# 2 Naive Classifier

## 2.0 Imports and Setup

In [1]:
import nltk
import gensim
import itertools
import pandas as pd
from tqdm import tqdm
from collections import Counter

In [2]:
df = pd.read_csv('dataframe_raw.temp.csv').drop(columns = ['Unnamed: 0'])
df['headline'] = df['headline'].str.replace('[^a-zA-Z ]', '')
df['headline'] = df['headline'].str.lower()

## 2.1 Preparation

In [3]:
popular_words = pd.DataFrame(columns = ['category', 'words'])
for category in tqdm(set(df.category), position = 0):
    category_headlines = [
        h for h in df[df['category'] == category].headline.tolist() if type(h) == str
    ]
    category_words_by_frequency = Counter(''.join(category_headlines).split(' ')).most_common()
    all_words = [s for s in [tup[0] for tup in category_words_by_frequency] if s]

    words = [
        word for (word, pos) in nltk.pos_tag(all_words) if pos[:2] in ['NN', 'JJ', 'VB']
    ]
    
    popular_words = popular_words.append(
        {'category' : category, 'words' : words}, ignore_index = True
    )

100%|██████████| 41/41 [00:42<00:00,  1.03s/it]


In [4]:
most_common_english_words_dict = nltk.FreqDist(nltk.corpus.brown.words()).most_common()[:1000]
most_common_words = [tup[0].lower() for tup in most_common_english_words_dict]

In [5]:
popular_words['corpus_specific_words'] = [
    [w for w in s if w not in most_common_words] for s in popular_words.words
]

In [6]:
categories_cnt = list(Counter(df.category).most_common())
benchmark = round(
    max([obs[1] for obs in categories_cnt]) / sum([obs[1] for obs in categories_cnt]), 3
)
print('Always predicting the most common category would yield an accuracy of about',
      benchmark * 100, '%.')

Always predicting the most common category would yield an accuracy of about 16.3 %.


In [22]:
min_len = min([len(words) for words in popular_words.corpus_specific_words])
print('The smallest word list has', min_len, 'words.')
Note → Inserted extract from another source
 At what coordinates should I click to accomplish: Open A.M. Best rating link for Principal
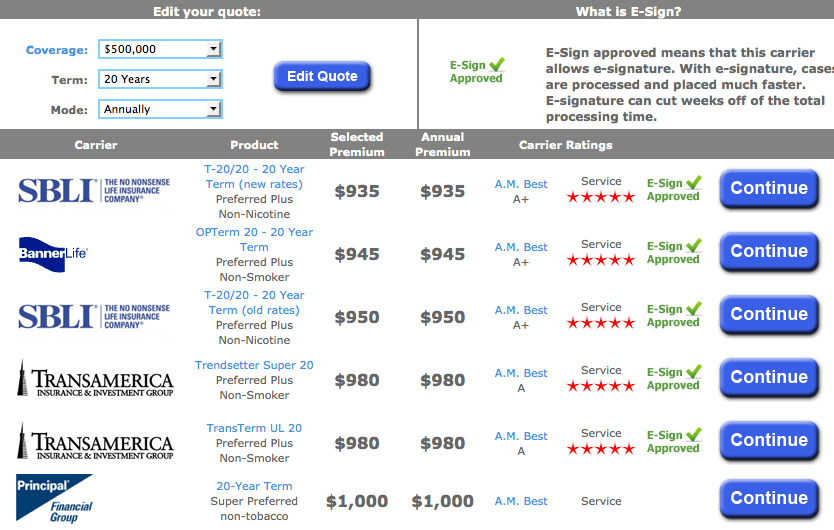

The smallest word list has 2365 words.


## 2.2 Naive classifier

In [8]:
def naive_classifier(sample_size, nr_words, reward_strength):
    actual_categories, predicted_categories = [], []
    correct_predictions, false_predictions = 0, 0

    for index, row in df.sample(sample_size).iterrows():
        correct_category, best_category = row.category, [0, 0]
    
        for category in set(df.category):
            top_words = list(
                popular_words.loc[popular_words['category'] == category].\
                corpus_specific_words.tolist()[0])[:nr_words]
            
            reward_score = 0
            length = len(row.headline.split(' ')) if type(row.headline) == str else 100

            if type(row.headline) == str:
                for word in row.headline.split(' '):
                    if word in top_words:
                        reward_score += (nr_words - top_words.index(word)) ** reward_strength
            
            reward_score /= length
            if len(best_category) == 0: best_category = [category, reward_score]
            if reward_score > best_category[1]: best_category = [category, reward_score]
                
        if best_category[0] == correct_category: correct_predictions += 1
        else: false_predictions += 1
        actual_categories.append(correct_category)
        predicted_categories.append(best_category[0])

    accuracy = round(correct_predictions / sample_size * 100, 2)
    actual_predicted = list(zip(actual_categories, predicted_categories))
    
    return (accuracy, actual_predicted)

## 2.3 Classifier evaluation

In [9]:
def evaluate_classifier(sample_size, nrs_words, reward_strengths):
    
    classifier_evaluation = {}
    
    for params in tqdm(list(itertools.product(nrs_words, reward_strengths)), position = 0):
        accuracy, confusion = naive_classifier(sample_size, params[0], params[1])
        classifier_evaluation[(params[0], params[1])] = (accuracy, confusion)

    return sorted(classifier_evaluation.items(), key=lambda x: x[1], reverse=True)

In [32]:
results = evaluate_classifier(1000, [20, 200, 2000], [0.5, 1, 2])
best_accuracy = [(tup[0], tup[1][0]) for tup in results][0][1]
print('The best classifier has a', best_accuracy, '% accuracy.')

The best classifier has a 49.7 % accuracy.